BRIEF DESCRIPTION OF THE DRAWINGS

The present application may be more fully appreciated in connection with the following detailed description taken in conjunction with the accompanying drawings, in which like reference characters refer to like parts throughout, and in which:

FIG. 1 illustrates an example of an architecture for decoding a compressed 3D image;

FIG. 2 is an example block diagram of the decoding architecture of FIG. 1 in more detail;

FIG. 3 is an example flowchart for decoding a compressed 3D image; and

FIG. 4 is a block diagram of an example of a computing system for decoding a compressed 3D image according to the present disclosure.

DETAILED DESCRIPTION

A decoding architecture is disclosed to efficiently decode a compressed 3D image storing light field data for a light field display. A light field display, as generally described herein, is a display capable of receiving and displaying light field data. Light field data, which represents the amount of light traveling in every direction through every point in space, may include both light field information such as view depth as well as visual data corresponding to the light field (e.g., RGB, YCrCb data, and so on). Each element in the display screen, referred to herein as a “projexel”, generates light beams with different colors and intensities for different viewing directions. The display screen may be a tiled array/matrix of projexels, with each tile representing a collection of projexels. Examples of light field displays may include holographic displays, parallax displays, volumetric displays, lenticular displays, or any other type of display capable of reproducing a light field, such as displays integrated with special purpose lenses and optical components.

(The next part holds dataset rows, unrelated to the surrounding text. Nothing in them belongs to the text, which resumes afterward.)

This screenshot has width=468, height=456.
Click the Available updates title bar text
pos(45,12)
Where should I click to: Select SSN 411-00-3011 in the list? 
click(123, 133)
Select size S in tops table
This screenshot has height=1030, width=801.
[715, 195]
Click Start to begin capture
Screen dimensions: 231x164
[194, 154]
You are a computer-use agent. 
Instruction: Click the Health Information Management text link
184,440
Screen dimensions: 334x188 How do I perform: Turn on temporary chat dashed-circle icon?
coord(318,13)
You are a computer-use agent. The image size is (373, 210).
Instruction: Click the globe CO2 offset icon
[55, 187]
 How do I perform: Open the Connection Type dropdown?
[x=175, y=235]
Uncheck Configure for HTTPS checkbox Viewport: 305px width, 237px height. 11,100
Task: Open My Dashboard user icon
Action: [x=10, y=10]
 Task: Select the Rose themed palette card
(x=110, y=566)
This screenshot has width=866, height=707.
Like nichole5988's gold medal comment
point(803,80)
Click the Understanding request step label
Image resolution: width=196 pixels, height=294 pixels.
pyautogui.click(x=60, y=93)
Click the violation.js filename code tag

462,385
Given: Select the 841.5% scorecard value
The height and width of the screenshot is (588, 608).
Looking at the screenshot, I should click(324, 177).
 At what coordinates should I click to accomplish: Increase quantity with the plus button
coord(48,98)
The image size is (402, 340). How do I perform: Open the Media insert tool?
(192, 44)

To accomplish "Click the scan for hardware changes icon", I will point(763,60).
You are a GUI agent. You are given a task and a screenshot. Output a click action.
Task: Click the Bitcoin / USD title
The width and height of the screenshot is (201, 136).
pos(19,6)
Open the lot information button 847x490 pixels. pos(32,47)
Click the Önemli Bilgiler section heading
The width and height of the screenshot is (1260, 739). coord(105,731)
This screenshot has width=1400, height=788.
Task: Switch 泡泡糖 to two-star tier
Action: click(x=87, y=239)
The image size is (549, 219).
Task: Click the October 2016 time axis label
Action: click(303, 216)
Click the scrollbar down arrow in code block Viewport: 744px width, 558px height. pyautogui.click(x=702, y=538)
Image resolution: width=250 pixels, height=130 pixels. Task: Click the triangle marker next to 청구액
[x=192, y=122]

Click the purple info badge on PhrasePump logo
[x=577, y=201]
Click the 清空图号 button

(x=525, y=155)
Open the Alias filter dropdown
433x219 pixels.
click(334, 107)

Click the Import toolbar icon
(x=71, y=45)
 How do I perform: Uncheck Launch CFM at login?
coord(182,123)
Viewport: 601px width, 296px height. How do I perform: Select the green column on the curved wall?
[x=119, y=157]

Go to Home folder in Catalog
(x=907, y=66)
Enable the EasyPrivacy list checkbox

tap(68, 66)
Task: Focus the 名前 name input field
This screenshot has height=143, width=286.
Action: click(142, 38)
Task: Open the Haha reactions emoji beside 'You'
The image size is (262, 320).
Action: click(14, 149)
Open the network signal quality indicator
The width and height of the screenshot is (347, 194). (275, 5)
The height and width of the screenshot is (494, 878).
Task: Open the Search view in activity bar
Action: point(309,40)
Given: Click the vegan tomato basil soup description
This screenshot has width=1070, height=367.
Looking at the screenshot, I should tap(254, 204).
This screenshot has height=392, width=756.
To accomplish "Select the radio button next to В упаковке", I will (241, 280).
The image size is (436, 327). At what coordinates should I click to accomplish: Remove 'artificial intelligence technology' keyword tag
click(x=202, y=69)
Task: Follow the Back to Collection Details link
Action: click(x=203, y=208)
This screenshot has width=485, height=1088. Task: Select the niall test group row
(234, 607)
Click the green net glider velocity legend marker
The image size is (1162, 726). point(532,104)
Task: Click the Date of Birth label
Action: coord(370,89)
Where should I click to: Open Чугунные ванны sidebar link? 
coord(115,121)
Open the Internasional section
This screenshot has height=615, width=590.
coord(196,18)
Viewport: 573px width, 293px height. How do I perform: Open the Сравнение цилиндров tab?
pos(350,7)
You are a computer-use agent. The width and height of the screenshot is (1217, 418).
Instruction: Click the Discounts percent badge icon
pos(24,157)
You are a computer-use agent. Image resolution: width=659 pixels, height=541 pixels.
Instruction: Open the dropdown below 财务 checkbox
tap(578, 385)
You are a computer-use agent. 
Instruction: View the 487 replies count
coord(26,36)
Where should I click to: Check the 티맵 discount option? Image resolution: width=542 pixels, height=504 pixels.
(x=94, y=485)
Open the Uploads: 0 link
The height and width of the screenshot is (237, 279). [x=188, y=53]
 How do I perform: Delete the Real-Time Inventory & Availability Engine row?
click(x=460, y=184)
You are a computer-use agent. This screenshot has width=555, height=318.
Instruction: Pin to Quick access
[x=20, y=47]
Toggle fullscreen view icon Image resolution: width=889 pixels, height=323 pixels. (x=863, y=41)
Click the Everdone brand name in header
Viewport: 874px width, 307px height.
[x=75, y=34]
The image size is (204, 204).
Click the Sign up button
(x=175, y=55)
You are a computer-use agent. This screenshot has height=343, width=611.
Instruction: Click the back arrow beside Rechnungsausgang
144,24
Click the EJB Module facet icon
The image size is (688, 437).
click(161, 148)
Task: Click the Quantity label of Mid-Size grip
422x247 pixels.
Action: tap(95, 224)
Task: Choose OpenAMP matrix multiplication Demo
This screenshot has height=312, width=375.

In various embodiments, the light field data may include compressed light field data acquired by one or multiple cameras in a camera array and encoded by one or multiple encoders, such as MPEG encoders, H.26* encoders, multiview encoders, hierarchical encoders, or any other type of encoder for compressing visual information. For example, the light field data may include compressed 3D data representing compressed visual information for the x, y, and z coordinates for a given image or video frame, which is typically divided into blocks (e.g., 8×8, 16×16, 32×32) and compressed in a block-based manner. As described herein below, the light field data also includes a range of displacement (Δx, Δy, Δz) for each image block. The range of displacement, as generally referred to herein, represents a spatial range that can occur before the change in this image block relative to a previous block is large enough, thus warranting decoding of the block. This range of displacement can be coded with a few bits, so it doesn't degrade compression efficiency much and is very simple to process. The task of computing the range of displacement is done only by the encoder compressing the light field data, which does not need to be in real-time.

The acquired, compressed light field data is delivered directly to the decoding architecture, which as described in more detail herein below for various embodiments, includes at least one module for decoding the compressed data and presenting it to the display screen for display. The module(s) keeps track, for each image block, of the displacement range (Δx, Δy, Δz) and the previous and current decoding positions (i.e., the x, y, and z coordinates used for decoding the previous and current image blocks, respectively). If the magnitude of any of the coordinate differences (i.e., the differences between the image values for the previous and current decoding positions) is larger than the displacement range (Δx, Δy, Δz), then the image block is decoded by the decoder module and “replenished” with decompressed data. Otherwise, the image block is maintained as is, thereby reducing decoding time and computational complexity without at the expense of visual quality.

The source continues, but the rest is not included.